■ **Exercise**
Return each line exactly, from the one that has "You are a computer-use" through the end of the entries, both ends included. Pictures do not belong.

:: Entries provided

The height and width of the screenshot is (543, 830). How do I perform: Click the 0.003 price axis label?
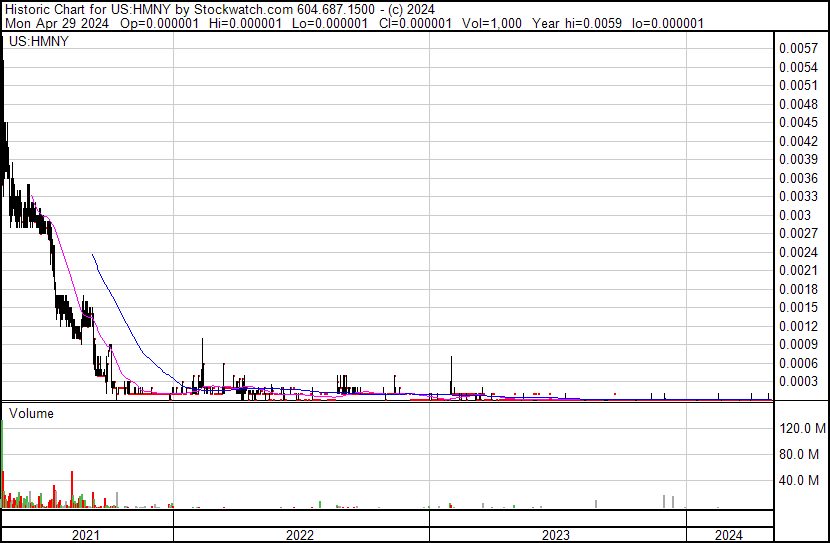tap(794, 215)
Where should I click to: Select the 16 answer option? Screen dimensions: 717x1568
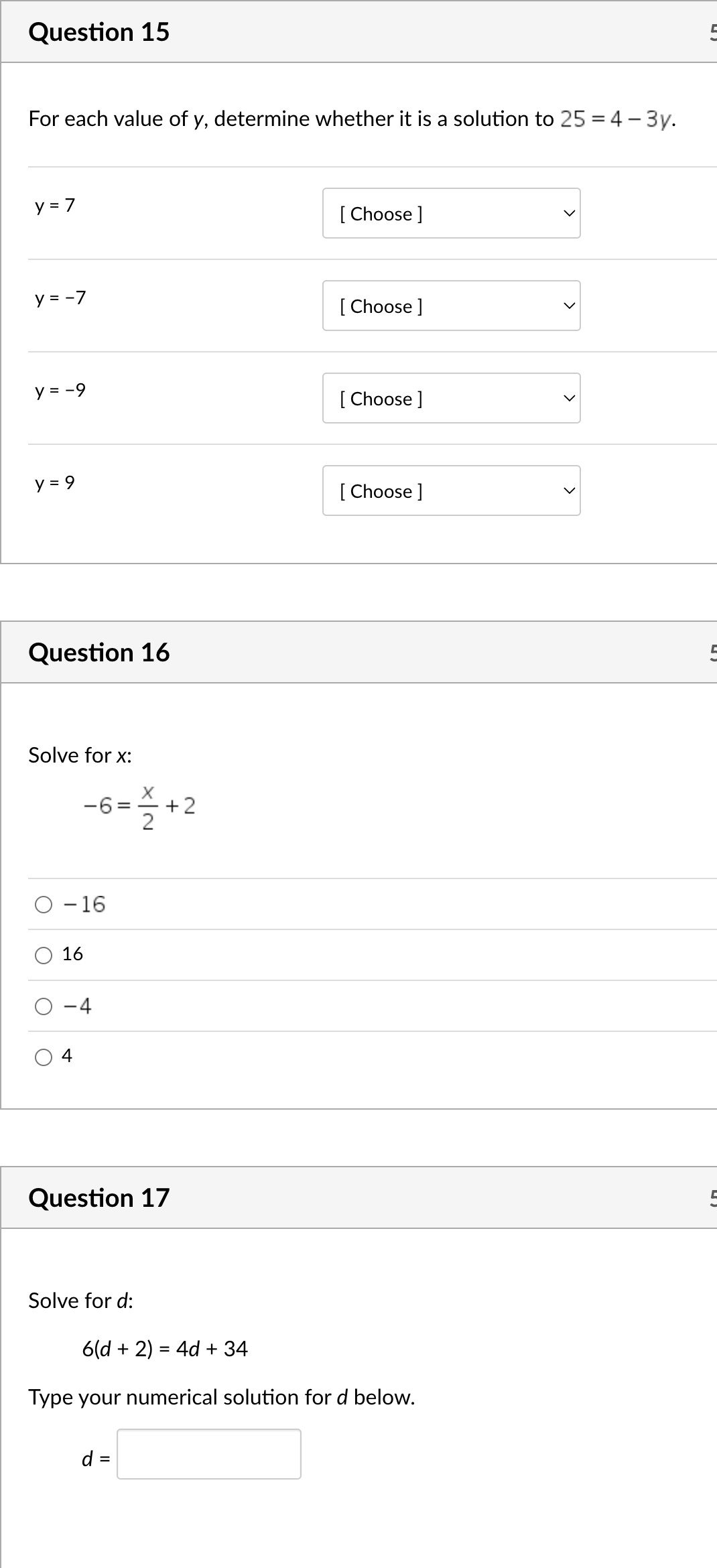point(44,955)
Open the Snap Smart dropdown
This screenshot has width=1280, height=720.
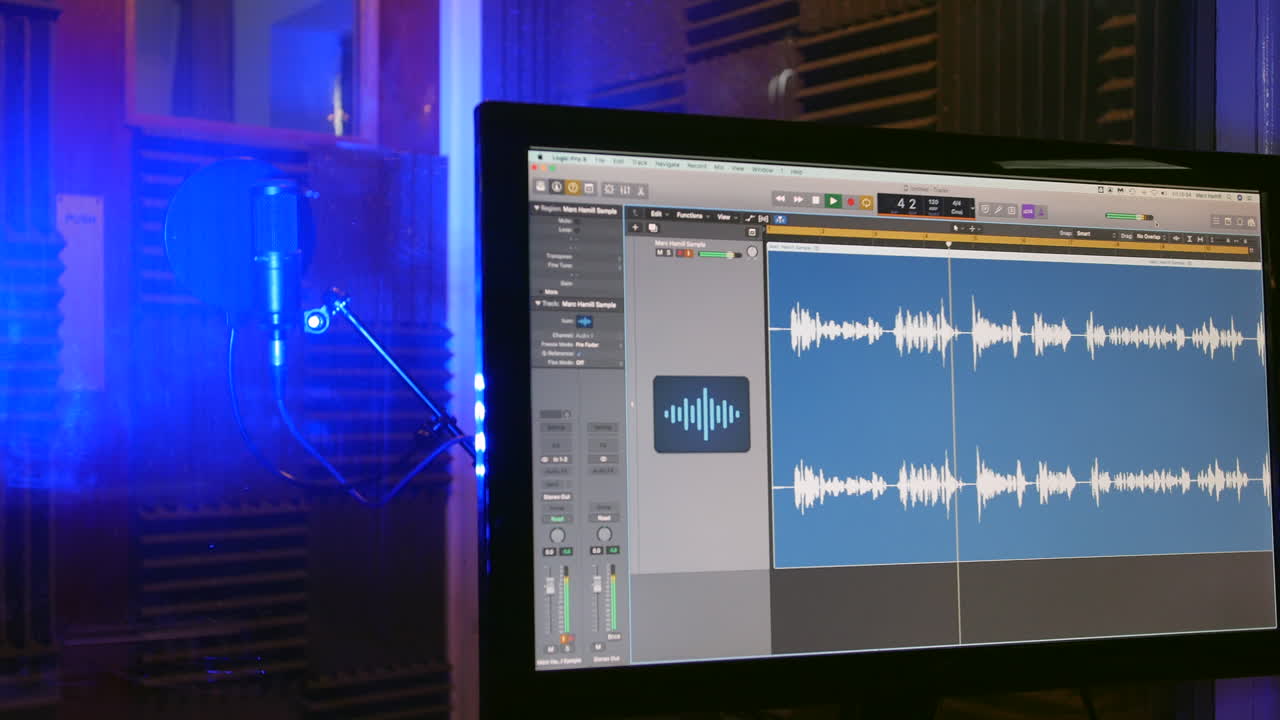click(x=1083, y=232)
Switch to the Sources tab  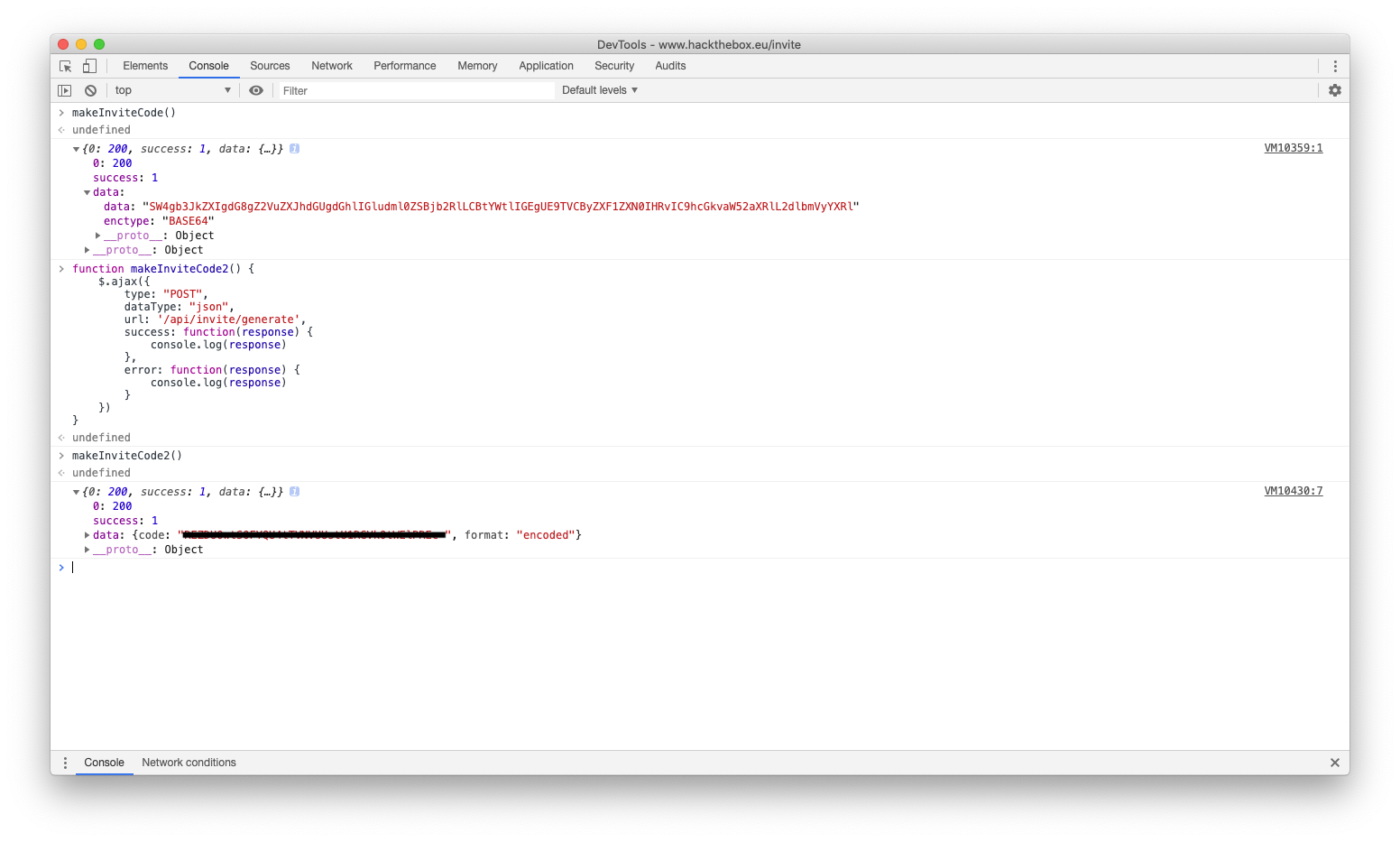tap(270, 66)
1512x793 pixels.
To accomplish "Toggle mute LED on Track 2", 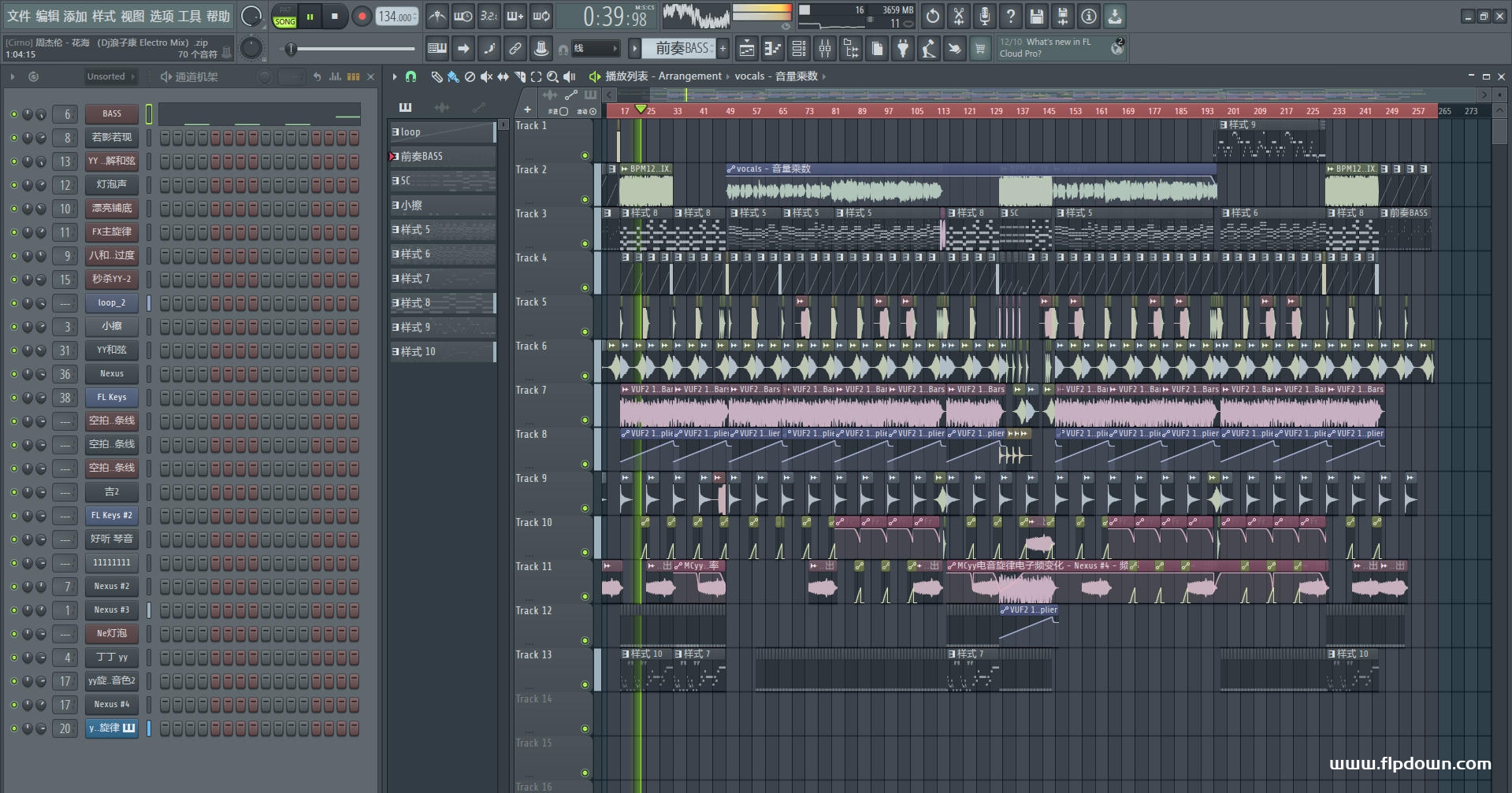I will (x=585, y=199).
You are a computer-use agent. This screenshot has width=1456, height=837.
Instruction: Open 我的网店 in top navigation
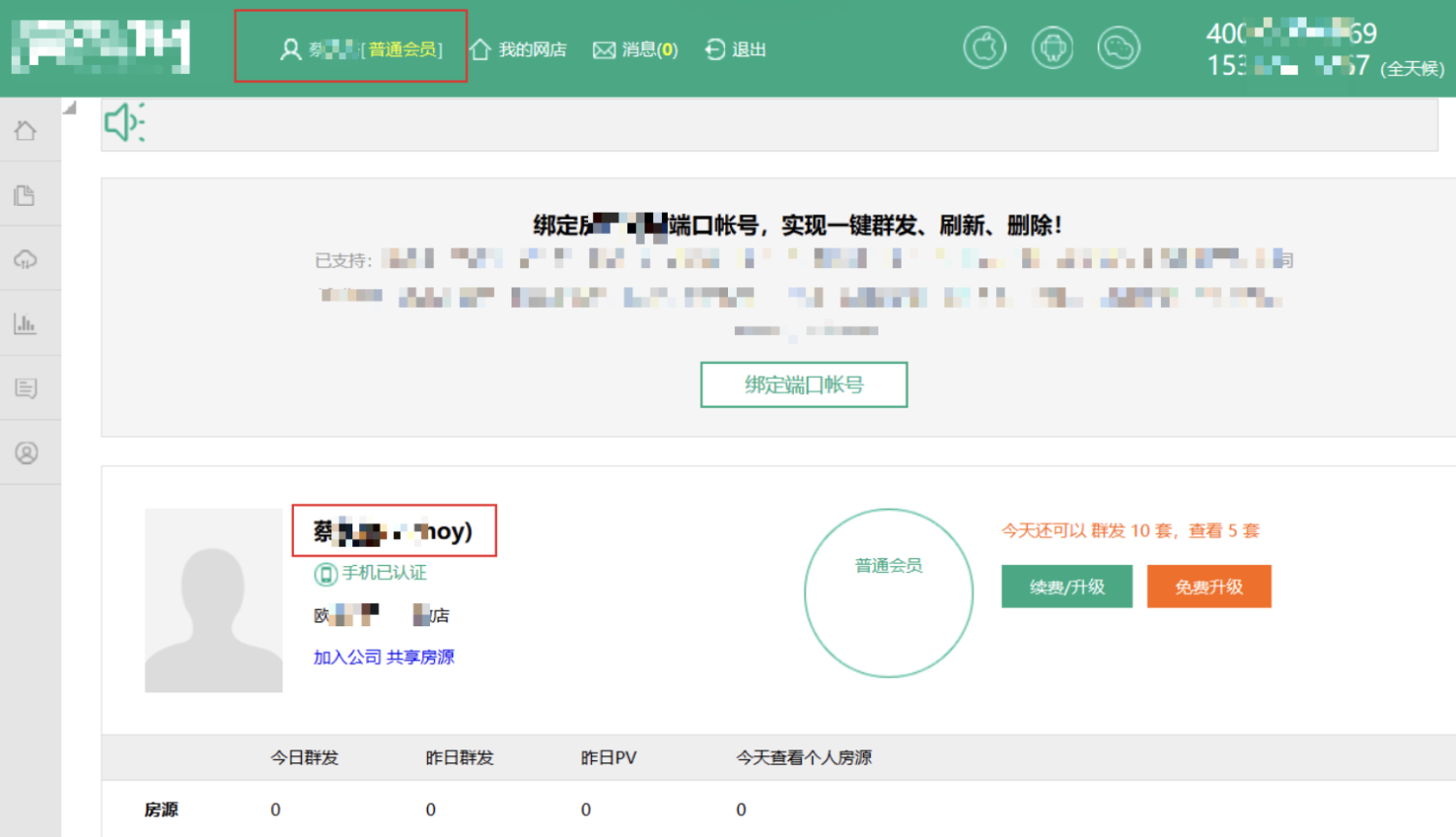coord(519,50)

::::

■ **Reply to the task**
You are a computer-use agent. This screenshot has width=1456, height=837.
Instruction: Open 我的网店 in top navigation
coord(519,50)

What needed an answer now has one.